Karya Potok sangat mengagumkan pembaca. Potok berhasil mengungkapkan dilema keagamaan yang universal. Dengan pembawaannya tentang mensinergikan ketundukan pada nilai agama dengan kebutuhan hidup modern. Hal inilah yang diharapkan Gus Dur tentang bagaimana pesantren merespon doktrin agama dan realitas sosial yang semakin berkembang sebagai pesan moralnya, melalui penggambaran dan pengimajinasian dalam sastra.

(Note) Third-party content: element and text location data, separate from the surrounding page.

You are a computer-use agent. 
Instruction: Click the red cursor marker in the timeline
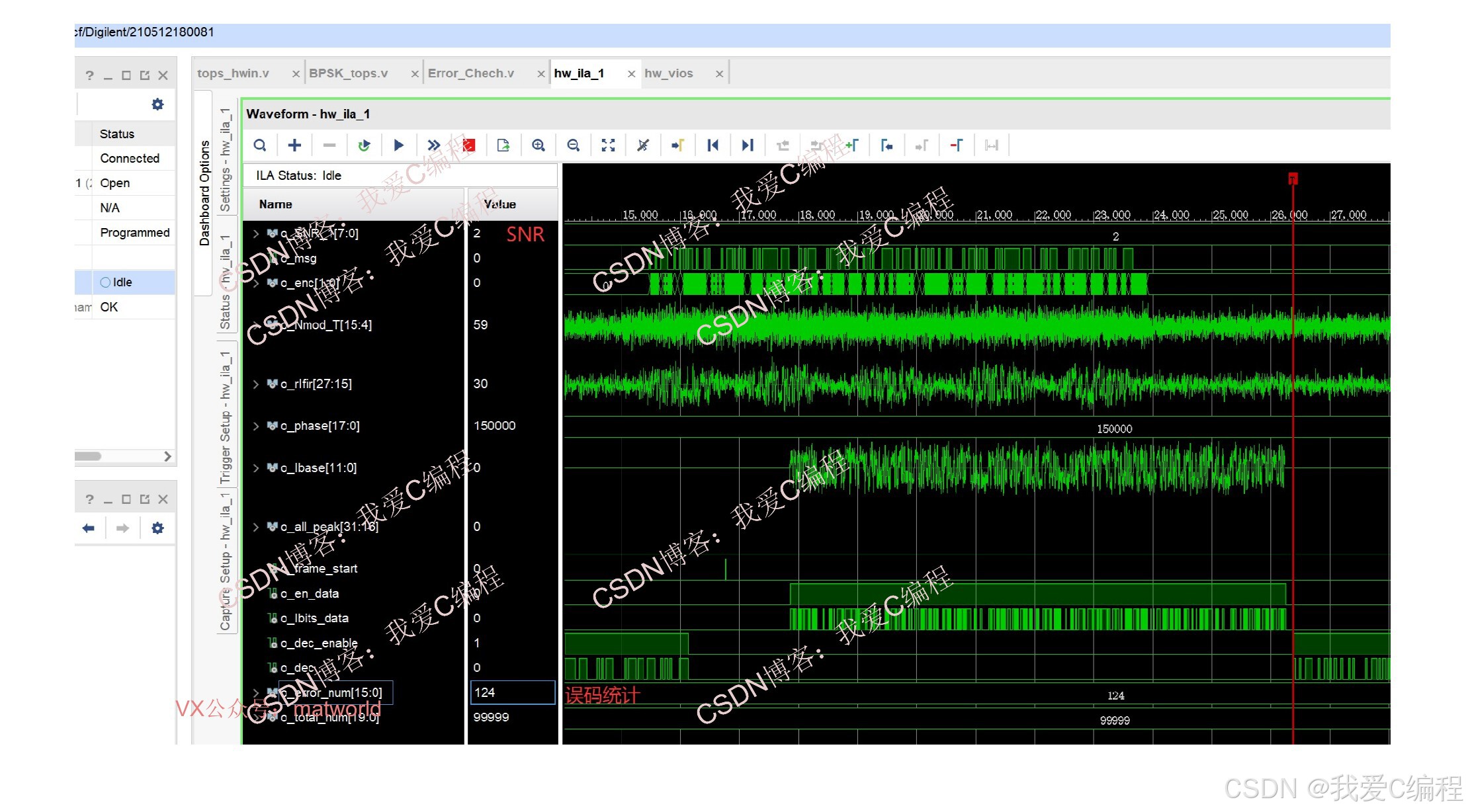point(1293,179)
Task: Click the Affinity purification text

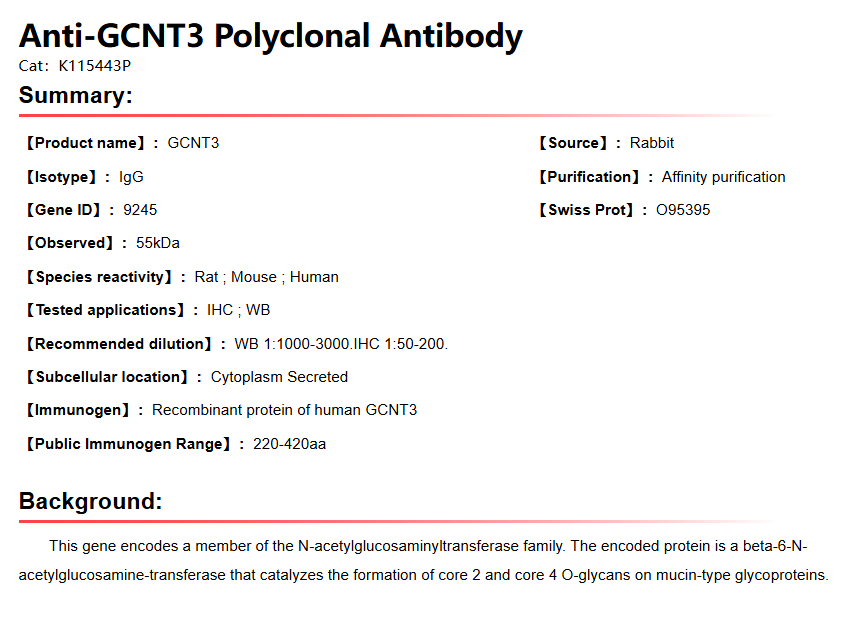Action: [723, 177]
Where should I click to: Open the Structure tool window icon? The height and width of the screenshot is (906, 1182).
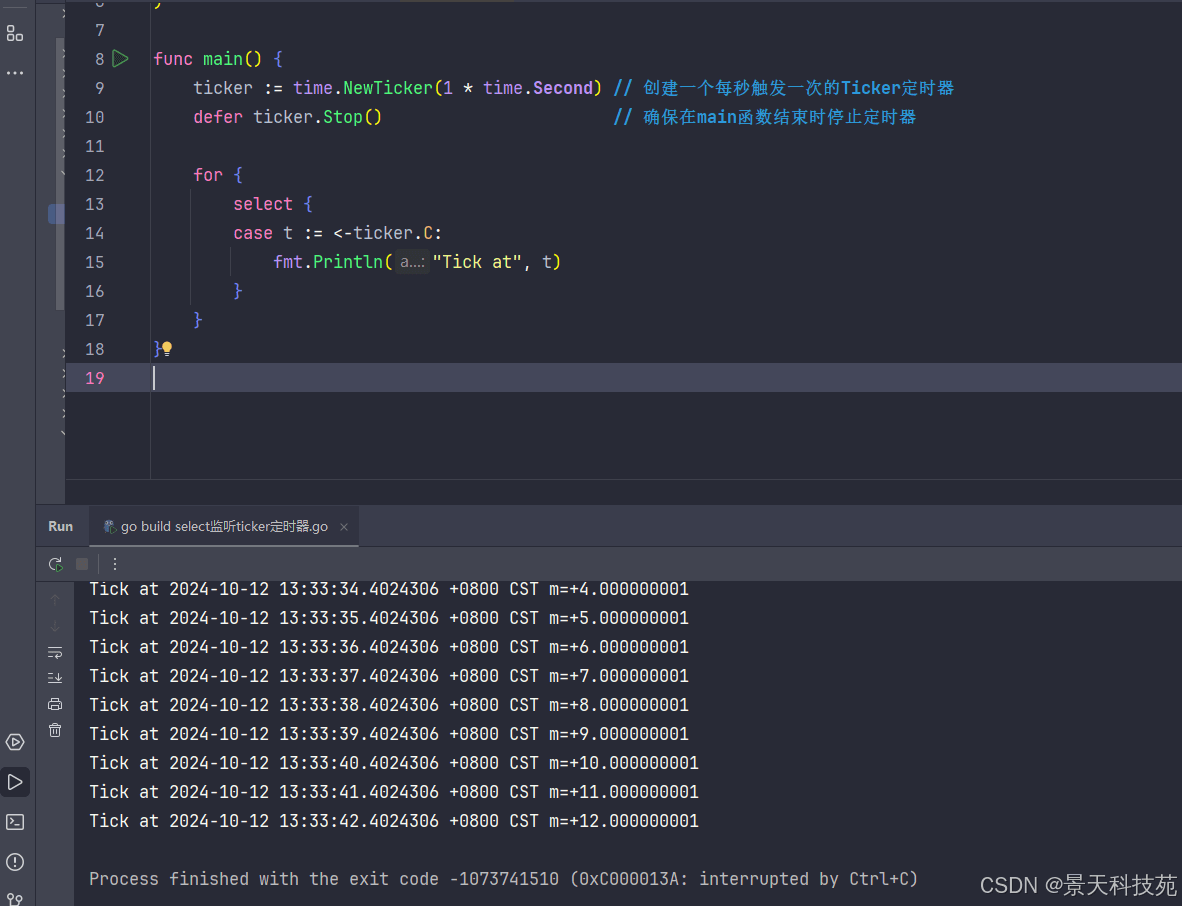click(15, 34)
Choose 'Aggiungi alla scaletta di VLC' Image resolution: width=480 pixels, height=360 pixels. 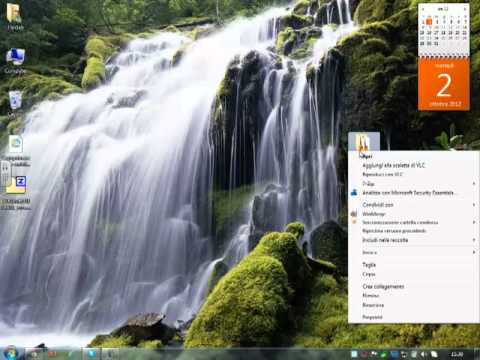pyautogui.click(x=394, y=165)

Setidaknya apa yang dilakukan Gus Dur tentang eksistensi sastra dalam pesantren menjadi cambuk, terlebih lagi sosok Gus Dur sebagai penikmat sekaligus pengamat sastra dan budaya. Menurut Gus Dur penggarapan pesantren sebagai objek sastra harus diyakini terlebih dahulu sebagai persoalan dramatis yang akan dikemukakan.
Alhasil, dewasa ini telah banyak sastra yang menceritakan dunia pesantren sebagai objeknya, mulai dari sajak, novel, hingga film yang berlatar pesantren. Hal itu tidak bisa dilepaskan dari pemikiran Gus Dur dalam menyoal pesantren, khususnya sastra pesantren.